In short...which should I buy? I can get the Salsa fully built for about 300 bucks less than I can get the Ritchey fully built....

Thanks in advance.


----------



## TOZOVR (May 19, 2005)

I lust after the old non-breakaway Ritchey's....not that the break aways are bad, but I just have no need for that feature. Do you need it to be a BA or can you do with out it?


----------



## ghex (Jul 28, 2006)

*I don't need the break away---*

I wish Ritchey were still making other bikes----I have no need for a travel bike? Does this mean I should be looking at buying the Salsa? 

I can get the BMC CX for a steal too, but it is still pretty damn pricey for a rookie bike.


----------



## dlbcx (Aug 28, 2002)

Remember that the Salsa has a 135mm rear dropout width so road wheels won't work without redishing the spokes and swapping out the axle. However, on the positive side, you can run disk brakes on the Salsa.


----------



## ss-jimbo (Aug 3, 2006)

ghex said:


> I wish Ritchey were still making other bikes----I have no need for a travel bike? Does this mean I should be looking at buying the Salsa?
> 
> I can get the BMC CX for a steal too, but it is still pretty damn pricey for a rookie bike.


If you don't get the Ritchey BA feel free to send me in the direction of a good price. I'm looking at getting a cross bike this fall, and the Breakaway is at the top of my list. I do travel alot and want a bike that can pretty much do it all, with rack mounts no less.

jimbo


----------



## The General (Feb 5, 2004)

I have a salsa and love it, no experience with the ritchey's. I use mine as SS and built up a couple White Ind EBB hubs for it.


----------



## versitalex (Jul 30, 2006)

*Solution*



ghex said:


> I am a cyclocross newbie who needs opinions from ya'll. I have the opportunity to get either a Salsa Las Cruces or a Ritchey Break Away Cross (both new) at absurdly low prices....you wouldn't believe the deals! I want to be a one bike guy. I will ride nasty pavement, dirt roads, a small amount of singletrack, and by next year, I plan to do a few races.
> 
> In short...which should I buy? I can get the Salsa fully built for about 300 bucks less than I can get the Ritchey fully built....
> 
> Thanks in advance.


Buy both and sell me the Salsa!


----------



## howiefelthersnatch (Jun 18, 2006)

BS! My Las Cruces accepts road wheels just fine.
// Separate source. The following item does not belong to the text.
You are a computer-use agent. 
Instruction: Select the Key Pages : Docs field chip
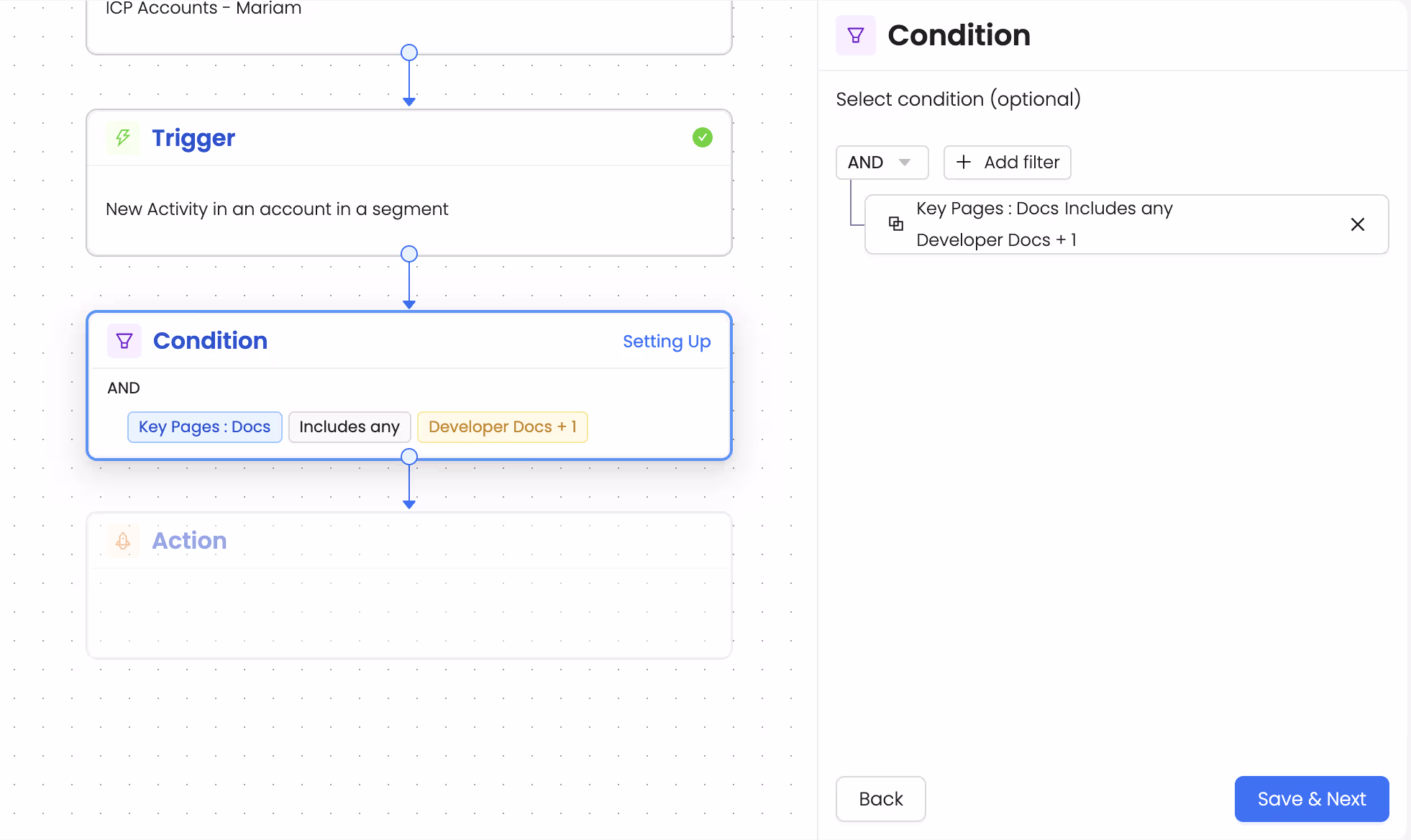pos(204,426)
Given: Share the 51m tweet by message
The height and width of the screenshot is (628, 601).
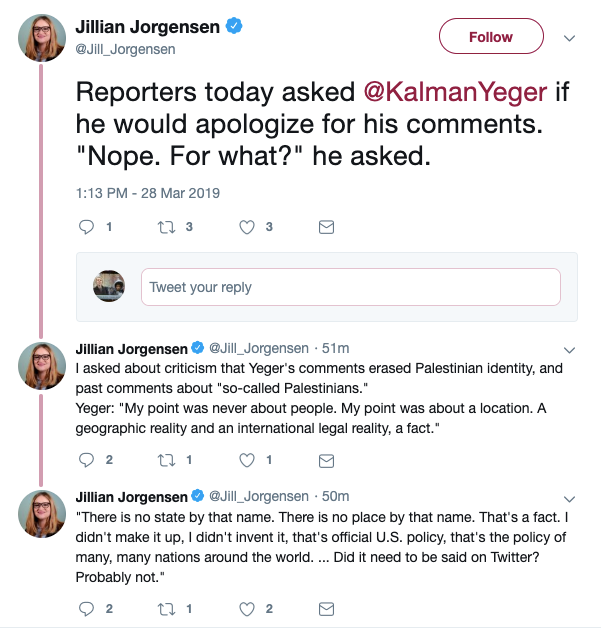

Just a longer skewer. Tighten it down and the frame pulls in.


----------



## ghex (Jul 28, 2006)

*Jimbo...*

I am leaning toward the Ritchey. For me the difference right now is that the rear hub spacing is 130 not 135 like on the Salsa (although I appreciate the comment that it is possible to force a road wheel onto it). 

The more I have researched, the more I have realized that this is a bit of an apples and oranges comparison. Based on my previous non-cross rides, I think I will like the steel bike. 

I would jump on this right now if it weren't for the "break away" feature. I am concerned that this feature will impair the potential racing performance of the bike. My fear has no rational basis. I know that I may never travel with the bike, so I just won't use that feature....and the risk???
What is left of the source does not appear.